You have no idea what you are talking about.

Kenrick
11-18-2004, 10:50 PM
[ QUOTE ]
This is why a good number of men are seeking potential mates and looking for women in Asia and Europe. Whilst the majority of women overseas are still quite educated and liberated, they maintain some degree ( and for North American women a huge lacking) of feminism.

Having travelled to Tokyo, Hong Kong, and various other well known Asian cities, I can tell you that I have never felt treated more like a man anywhere else.

[/ QUOTE ]

I've found the majority of foreign women I've known to just plain be nicer than the typical American woman. With (most) American women, I am forced to be more assertive and aloof with them and have to be careful not to be too nice to them, etc. They force me to be mean to them because they respect that more for some reason. But with (most) foreign-raised women, I can go back to my old nice-guy habits and they actually like it, and they get turned off by the more-selfish behavior American women are attracted to.

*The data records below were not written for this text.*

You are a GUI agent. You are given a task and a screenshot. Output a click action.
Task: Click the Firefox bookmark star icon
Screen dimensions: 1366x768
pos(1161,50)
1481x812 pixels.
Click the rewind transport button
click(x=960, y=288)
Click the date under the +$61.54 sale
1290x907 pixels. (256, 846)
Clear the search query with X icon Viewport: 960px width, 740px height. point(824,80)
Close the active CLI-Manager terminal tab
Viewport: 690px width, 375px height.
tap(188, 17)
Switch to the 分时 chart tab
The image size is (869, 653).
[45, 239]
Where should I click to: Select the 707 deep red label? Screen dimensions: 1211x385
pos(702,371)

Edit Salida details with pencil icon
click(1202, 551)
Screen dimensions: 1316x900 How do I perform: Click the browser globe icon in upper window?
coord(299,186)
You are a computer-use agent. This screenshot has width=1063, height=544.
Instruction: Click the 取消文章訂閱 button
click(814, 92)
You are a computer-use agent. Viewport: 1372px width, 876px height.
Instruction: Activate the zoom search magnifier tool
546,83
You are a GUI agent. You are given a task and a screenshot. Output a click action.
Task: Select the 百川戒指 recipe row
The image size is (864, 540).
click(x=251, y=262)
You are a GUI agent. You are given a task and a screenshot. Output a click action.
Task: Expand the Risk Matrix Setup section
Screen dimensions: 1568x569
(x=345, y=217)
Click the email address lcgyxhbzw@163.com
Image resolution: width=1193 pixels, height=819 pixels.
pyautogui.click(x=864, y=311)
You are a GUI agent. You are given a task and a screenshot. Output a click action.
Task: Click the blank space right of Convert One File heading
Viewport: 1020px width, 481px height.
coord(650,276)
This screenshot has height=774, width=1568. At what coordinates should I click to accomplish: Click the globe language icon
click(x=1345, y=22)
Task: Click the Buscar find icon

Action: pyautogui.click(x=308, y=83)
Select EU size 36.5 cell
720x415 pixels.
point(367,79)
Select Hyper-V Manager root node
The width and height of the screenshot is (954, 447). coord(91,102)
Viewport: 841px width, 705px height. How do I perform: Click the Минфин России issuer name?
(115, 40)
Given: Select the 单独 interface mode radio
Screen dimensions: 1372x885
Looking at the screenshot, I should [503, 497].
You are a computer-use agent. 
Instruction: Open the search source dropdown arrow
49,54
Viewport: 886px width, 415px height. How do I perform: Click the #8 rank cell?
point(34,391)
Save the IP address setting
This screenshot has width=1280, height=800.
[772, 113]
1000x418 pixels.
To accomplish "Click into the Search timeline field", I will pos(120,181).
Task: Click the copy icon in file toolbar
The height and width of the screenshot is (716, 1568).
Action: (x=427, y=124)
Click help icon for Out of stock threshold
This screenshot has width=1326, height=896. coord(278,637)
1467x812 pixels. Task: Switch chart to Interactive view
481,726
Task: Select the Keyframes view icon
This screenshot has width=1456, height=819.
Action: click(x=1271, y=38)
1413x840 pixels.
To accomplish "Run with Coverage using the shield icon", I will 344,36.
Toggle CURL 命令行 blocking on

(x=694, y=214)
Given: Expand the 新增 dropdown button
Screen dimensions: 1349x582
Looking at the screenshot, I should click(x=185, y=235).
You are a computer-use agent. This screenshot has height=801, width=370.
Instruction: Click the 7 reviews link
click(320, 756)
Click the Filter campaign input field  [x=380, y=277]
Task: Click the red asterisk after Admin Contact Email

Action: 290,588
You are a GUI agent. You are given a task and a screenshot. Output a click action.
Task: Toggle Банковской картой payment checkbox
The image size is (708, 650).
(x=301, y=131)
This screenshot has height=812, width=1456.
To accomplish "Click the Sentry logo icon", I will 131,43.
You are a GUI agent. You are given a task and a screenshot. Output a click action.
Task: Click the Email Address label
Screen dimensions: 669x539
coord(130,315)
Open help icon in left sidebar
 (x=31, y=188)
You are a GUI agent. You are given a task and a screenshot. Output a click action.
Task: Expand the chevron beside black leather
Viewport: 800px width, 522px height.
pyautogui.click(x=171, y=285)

My brother recently married his girlfriend of many years who is Russian. He's got a good job and is a smart guy, and she has a better job and might be smarter, so it's not a "looking for a provider" thing. Like most foreign-raised women I've known, she is so nice most of the time that it borders on sickening -- which also shows me how my old "nice guy" ways usually didn't go over well with most American women because they are more selfish and tend to like men who are selfish, too.

ilya
11-18-2004, 10:55 PM
You know, in Russia we actually have folk tales about death by hospitality.
We're so sick of how nice we are to each other we've decided to drink ourselves to death.

EliteNinja
12-02-2004, 04:44 AM
Enlightening post and site.

Being a geeknerd, this site is awesome.